Álvaro bajó la mirada. Lucía se cruzó de brazos.
—¿Nos vas a cobrar por vivir aquí? —me soltó.
Me dolió más el tono que la frase.
—No os estoy cobrando. Os estoy pidiendo ayuda. Esto no es gratis para mí.
—Pues si tan mal te viene, nos vamos —dijo ella.
Yo esperaba que Álvaro interviniera. Que dijera: mamá tiene razón. O al menos: vamos a hablarlo. Pero no. Se quedó callado. Ese silencio me atravesó más que cualquier grito.
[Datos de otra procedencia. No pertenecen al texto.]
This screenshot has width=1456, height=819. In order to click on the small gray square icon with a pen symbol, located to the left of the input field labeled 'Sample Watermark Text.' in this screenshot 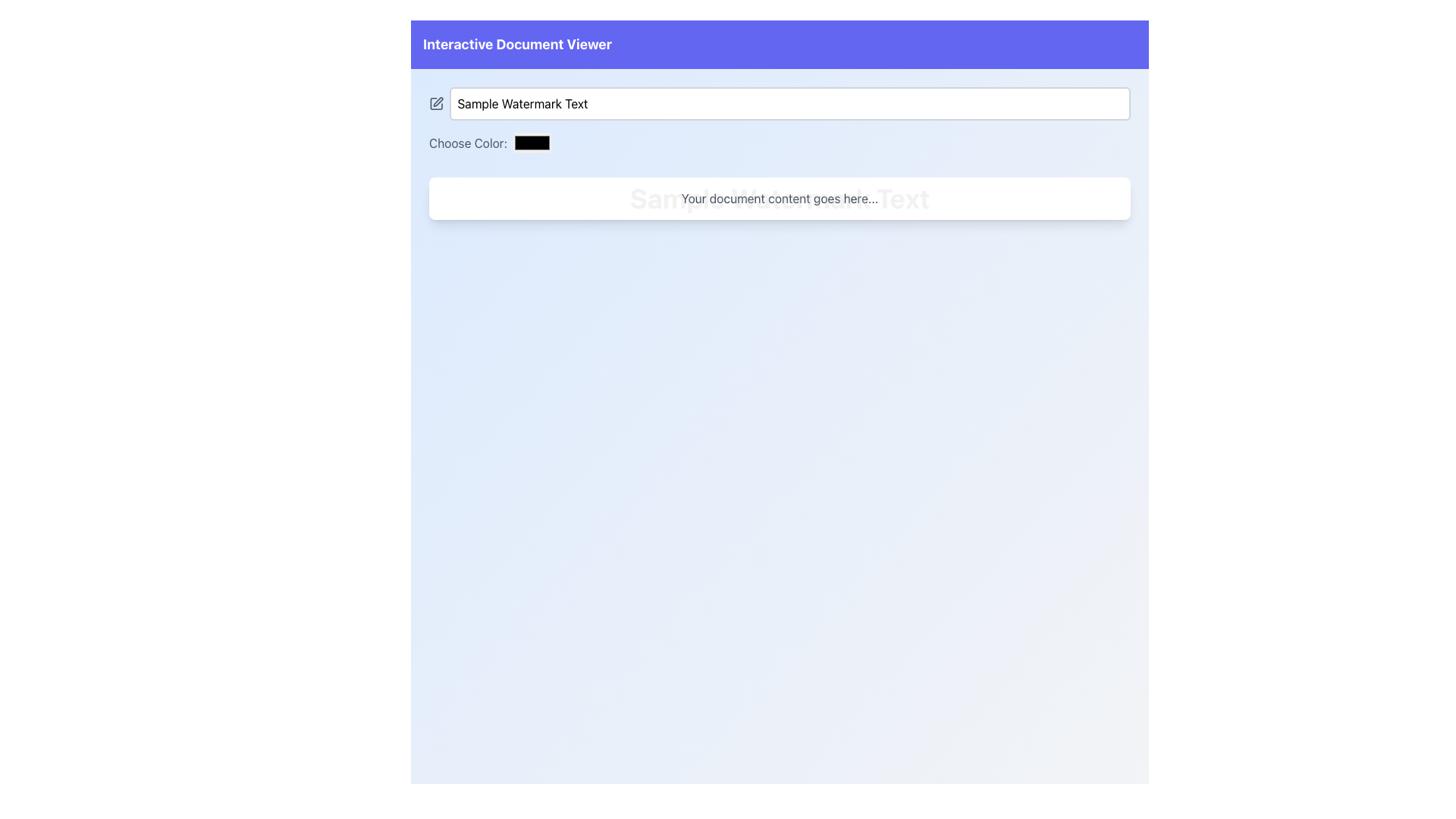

A partir de ahí, la casa se volvió rara. Fría. Ellos encerrados en la habitación. Yo andando de puntillas en mi propio salón. Si entraba en la cocina, se callaban. Si proponía hablar, Álvaro decía que estaba cansado. Lucía ni me miraba.
Una noche escuché una discusión entre ellos. No quise oír, pero las paredes en estos pisos ya se sabe.
—Tu madre me humilla —decía ella.
—No ha dicho eso…
—Pues yo no voy a vivir donde me echen en cara un plato y una factura.
Me quedé parada en el pasillo, con el corazón encogido. ¿Humillar? ¿De verdad me veían así?
A los tres días se fueron. Ni una despedida decente. Álvaro salió con dos maletas y una mochila. Lucía iba delante, seria, con esa cara de quien ya ha decidido que tú sobras.
—¿De verdad os vais así? —le pregunté a mi hijo desde la puerta.
Él ni siquiera me sostuvo la mirada.
—Necesitamos espacio, mamá.
Espacio. En mi propia casa yo les había dado techo, comida, tiempo… y al final la que sobraba parecía yo.
Desde entonces casi no sé nada de él. Le escribí varias veces. “Cuando quieras hablar, aquí estoy.” “Siento si el tono no fue bueno, pero entiéndeme.” A veces me deja en leído. Otras ni eso.
Mis amigas me dicen que no hice nada malo. Mi hermana dice que me han tomado por tonta. Y yo, según el día, pienso una cosa o la contraria. Porque sí, pedía lo mínimo. Pero también soy su madre. Y una madre siempre encuentra la manera de sentirse culpable, aunque le estén rompiendo algo por dentro.
Lo que más me duele no es que se fueran. Es que se fueron convencidos de que yo era el problema.
Y todavía me pregunto si poner límites fue un acto de dignidad… o el error que me alejó de mi hijo.
¿Vosotros qué habríais hecho en mi lugar? ¿Hasta dónde debe ayudar una madre antes de dejar de hacerse daño?